* [Activity]:
Check each line of the data below for the string "question", then state how many have it and nothing else.

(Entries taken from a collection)
*** Begin section ***

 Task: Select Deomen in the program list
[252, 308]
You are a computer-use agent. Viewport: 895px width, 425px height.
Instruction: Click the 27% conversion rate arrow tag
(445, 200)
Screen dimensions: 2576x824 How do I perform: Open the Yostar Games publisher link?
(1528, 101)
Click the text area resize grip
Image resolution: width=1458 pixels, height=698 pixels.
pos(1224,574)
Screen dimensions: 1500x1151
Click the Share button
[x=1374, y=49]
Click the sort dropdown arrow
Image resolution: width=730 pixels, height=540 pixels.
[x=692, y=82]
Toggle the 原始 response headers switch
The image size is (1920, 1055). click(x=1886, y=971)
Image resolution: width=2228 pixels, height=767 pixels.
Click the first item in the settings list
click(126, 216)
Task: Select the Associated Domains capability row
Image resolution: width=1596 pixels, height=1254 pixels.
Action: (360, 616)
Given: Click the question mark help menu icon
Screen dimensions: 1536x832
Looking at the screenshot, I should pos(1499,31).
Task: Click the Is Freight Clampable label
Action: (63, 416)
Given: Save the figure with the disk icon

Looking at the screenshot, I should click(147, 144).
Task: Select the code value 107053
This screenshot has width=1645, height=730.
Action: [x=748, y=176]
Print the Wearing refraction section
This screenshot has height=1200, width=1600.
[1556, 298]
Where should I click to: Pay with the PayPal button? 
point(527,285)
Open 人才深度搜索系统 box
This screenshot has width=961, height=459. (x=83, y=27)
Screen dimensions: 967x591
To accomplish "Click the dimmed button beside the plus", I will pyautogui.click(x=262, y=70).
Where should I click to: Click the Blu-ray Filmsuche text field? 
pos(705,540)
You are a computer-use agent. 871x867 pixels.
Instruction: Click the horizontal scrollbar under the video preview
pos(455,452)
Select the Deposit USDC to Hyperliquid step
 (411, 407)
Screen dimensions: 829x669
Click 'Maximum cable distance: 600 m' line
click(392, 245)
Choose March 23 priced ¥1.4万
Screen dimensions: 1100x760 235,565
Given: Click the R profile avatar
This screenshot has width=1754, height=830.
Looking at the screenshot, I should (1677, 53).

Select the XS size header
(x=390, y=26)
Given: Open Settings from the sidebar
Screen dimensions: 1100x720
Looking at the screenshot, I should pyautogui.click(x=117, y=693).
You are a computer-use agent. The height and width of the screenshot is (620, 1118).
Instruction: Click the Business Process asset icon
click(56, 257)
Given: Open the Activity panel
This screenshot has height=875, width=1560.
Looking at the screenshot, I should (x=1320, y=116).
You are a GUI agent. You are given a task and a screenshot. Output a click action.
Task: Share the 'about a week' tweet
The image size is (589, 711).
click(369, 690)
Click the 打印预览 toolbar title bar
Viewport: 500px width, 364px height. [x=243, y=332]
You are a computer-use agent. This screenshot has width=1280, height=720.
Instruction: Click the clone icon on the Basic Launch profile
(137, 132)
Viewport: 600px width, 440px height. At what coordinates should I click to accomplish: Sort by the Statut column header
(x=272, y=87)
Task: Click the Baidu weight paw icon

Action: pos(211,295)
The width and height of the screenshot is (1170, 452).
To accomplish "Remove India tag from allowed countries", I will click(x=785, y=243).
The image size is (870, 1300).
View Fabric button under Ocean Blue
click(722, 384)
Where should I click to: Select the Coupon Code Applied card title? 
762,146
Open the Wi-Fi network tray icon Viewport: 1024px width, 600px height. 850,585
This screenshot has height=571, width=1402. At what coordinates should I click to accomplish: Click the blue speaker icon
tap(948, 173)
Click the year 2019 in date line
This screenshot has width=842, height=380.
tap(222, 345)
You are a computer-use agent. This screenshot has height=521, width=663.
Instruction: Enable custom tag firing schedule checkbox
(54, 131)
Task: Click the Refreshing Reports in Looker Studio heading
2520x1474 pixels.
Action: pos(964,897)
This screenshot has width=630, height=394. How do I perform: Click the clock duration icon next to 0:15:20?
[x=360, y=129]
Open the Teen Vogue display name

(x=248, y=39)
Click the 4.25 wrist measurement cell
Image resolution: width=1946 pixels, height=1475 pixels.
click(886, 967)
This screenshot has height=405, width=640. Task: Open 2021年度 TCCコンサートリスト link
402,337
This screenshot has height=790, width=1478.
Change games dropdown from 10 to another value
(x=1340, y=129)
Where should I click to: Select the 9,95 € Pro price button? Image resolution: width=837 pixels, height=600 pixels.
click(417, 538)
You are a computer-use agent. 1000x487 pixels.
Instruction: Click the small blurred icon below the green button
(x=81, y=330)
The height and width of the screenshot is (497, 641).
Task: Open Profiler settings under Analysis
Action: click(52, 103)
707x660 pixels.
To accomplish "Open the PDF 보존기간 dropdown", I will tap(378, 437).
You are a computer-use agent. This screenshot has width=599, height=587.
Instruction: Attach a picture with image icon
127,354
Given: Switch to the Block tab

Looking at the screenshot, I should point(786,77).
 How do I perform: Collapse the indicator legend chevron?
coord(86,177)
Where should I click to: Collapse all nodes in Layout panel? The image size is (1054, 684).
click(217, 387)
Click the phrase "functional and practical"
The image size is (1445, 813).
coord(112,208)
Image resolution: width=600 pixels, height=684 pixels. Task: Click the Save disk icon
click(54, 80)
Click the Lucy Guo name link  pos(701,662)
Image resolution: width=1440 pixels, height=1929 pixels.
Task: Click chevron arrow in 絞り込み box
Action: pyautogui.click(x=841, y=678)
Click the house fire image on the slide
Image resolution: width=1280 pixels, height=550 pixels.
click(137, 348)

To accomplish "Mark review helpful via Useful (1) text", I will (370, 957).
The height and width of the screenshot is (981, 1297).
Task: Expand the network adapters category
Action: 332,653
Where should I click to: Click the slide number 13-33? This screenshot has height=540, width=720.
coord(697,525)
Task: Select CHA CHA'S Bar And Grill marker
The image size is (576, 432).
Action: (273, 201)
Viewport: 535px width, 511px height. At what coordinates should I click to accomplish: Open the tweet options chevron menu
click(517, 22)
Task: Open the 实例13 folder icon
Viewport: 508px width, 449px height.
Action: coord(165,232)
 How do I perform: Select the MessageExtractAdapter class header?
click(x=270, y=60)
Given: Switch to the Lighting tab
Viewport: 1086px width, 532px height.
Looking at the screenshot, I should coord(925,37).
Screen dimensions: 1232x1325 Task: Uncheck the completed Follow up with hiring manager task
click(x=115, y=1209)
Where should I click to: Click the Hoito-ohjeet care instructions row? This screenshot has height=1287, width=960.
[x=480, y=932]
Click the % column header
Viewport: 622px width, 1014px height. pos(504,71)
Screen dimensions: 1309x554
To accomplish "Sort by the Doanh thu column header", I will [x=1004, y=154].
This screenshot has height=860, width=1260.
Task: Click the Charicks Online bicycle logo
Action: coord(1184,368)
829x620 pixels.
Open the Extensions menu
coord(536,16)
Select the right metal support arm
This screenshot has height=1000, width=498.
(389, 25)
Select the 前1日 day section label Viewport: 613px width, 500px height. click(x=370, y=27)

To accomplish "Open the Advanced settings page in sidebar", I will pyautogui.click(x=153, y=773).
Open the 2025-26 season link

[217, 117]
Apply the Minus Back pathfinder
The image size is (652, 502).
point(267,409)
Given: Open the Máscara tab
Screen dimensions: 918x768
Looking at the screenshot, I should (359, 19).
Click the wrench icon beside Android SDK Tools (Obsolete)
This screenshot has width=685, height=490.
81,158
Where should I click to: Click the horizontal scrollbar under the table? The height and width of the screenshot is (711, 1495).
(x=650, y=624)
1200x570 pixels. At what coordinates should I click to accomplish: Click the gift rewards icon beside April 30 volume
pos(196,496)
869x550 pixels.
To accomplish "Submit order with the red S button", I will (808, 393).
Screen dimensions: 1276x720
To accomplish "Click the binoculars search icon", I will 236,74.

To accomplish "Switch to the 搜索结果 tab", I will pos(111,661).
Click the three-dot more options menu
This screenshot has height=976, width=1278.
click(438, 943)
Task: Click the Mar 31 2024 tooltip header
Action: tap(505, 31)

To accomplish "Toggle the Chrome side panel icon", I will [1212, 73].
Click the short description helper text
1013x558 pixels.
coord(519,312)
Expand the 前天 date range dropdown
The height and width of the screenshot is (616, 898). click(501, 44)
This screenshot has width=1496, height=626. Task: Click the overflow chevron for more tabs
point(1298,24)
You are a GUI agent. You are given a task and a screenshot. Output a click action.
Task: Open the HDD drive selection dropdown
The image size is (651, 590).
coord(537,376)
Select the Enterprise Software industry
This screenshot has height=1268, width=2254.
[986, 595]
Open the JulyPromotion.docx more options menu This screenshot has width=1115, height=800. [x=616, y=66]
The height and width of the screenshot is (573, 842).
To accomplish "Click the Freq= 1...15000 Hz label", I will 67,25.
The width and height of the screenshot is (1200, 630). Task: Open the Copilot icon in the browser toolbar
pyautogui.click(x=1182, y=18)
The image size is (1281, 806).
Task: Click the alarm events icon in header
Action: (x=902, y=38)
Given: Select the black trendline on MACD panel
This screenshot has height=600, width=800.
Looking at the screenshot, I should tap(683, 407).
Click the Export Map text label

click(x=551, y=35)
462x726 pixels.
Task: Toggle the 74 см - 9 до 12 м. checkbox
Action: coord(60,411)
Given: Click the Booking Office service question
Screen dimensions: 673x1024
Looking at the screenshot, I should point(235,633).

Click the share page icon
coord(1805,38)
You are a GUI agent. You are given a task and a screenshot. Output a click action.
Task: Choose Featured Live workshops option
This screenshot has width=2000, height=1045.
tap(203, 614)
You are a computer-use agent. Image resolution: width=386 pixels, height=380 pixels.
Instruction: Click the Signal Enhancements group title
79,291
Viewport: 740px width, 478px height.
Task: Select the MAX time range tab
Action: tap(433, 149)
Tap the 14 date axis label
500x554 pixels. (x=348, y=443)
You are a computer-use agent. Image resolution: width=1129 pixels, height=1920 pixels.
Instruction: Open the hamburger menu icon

*** End section ***

* [Response for this exercise]:
2